Midland Credit Management, Inc.
- Type: Subsidiary
- Founded: 1953; 73 years ago
- Key people: Ryan Bell (president)
- Number of employees: 4,000 (2017)
- Parent: Encore Capital Group
- Website: www.midlandcredit.com

= Midland Credit Management =

American debt buyer and debt collection company

Midland Credit Management, Inc. is an American debt buyer and debt collection company headquartered in San Diego, California, and has offices throughout the United States as well as in India and Costa Rica. It is a wholly owned subsidiary of Encore Capital Group. It is one of the largest debt collectors in the United States.

== History ==
Midland Credit Management, Inc., was founded in 1953 and incorporated in 1953. The company is a wholly owned subsidiary of Encore Capital Group. In 1998, an investor group led by Nelson Peltz, Peter May and Kerry Packer acquired a majority interest in its operations. That year, the company announced plans to double employment in its East Phoenix, Arizona call centers, with the end goal of employing 2,000 people in the region.

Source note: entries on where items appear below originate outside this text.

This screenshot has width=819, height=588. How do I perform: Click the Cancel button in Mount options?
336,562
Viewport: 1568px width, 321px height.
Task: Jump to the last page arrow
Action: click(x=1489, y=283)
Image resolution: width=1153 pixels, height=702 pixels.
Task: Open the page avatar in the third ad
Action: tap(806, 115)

In 1999, Midland Credit Management became part of a publicly traded company when its parent company, MCM Capital Group, Inc. completed its initial public offering. In 2002, MCM Capital Group, Inc. was renamed Encore Capital Group, Inc., and Midland Credit Management is now a wholly owned subsidiary of Encore Capital Group.

== Operations ==
Midland Credit Management is a purchaser and collector of debt in the United States. According to ConsumerAffairs, as of 2021 more than 7 million consumers had paid off debt to Midland Credit Management.

== Lawsuits, fines and controversies ==
In 2013, the Southern District Court of New York ruled that Midland had the right to charge the same interest rate as charged by the bank that made the loan, finding that the terms of the loan were legally "valid when made". In 2015, the Second Circuit Court of Appeals overturned the Southern District Court's decision, ruling that Midland Credit Management did not qualify for usury protection.

After the Supreme Court of the United States refused to review the case in 2016, the Second Circuit Court ruled in 2019 that Midland Credit Management was not protected under the National Bank Act. The Office of the Comptroller of the Currency (OCC) issued a final rule to address the legal uncertainties caused by the Second Circuit Court of Appeal's decision and codified "valid when made".

In September 2015, Midland Credit Management entered into a consent order with the Consumer Financial Protection Bureau (CFPB) regarding violations to the Consumer Financial Protection Act, the Fair Debt Collection Practices Act, and the Fair Credit Reporting Act. In 2020, the CFPB filed a suit alleging the company violated the terms of the consent order. The suit was settled with a $15 million civil money penalty.

The company was one of the debt collectors investigated in the book Bad Paper by Jake Halpern. In 2016, John Oliver mentioned Midland Credit Management as part of a segment on debt collection on his show Last Week Tonight with John Oliver.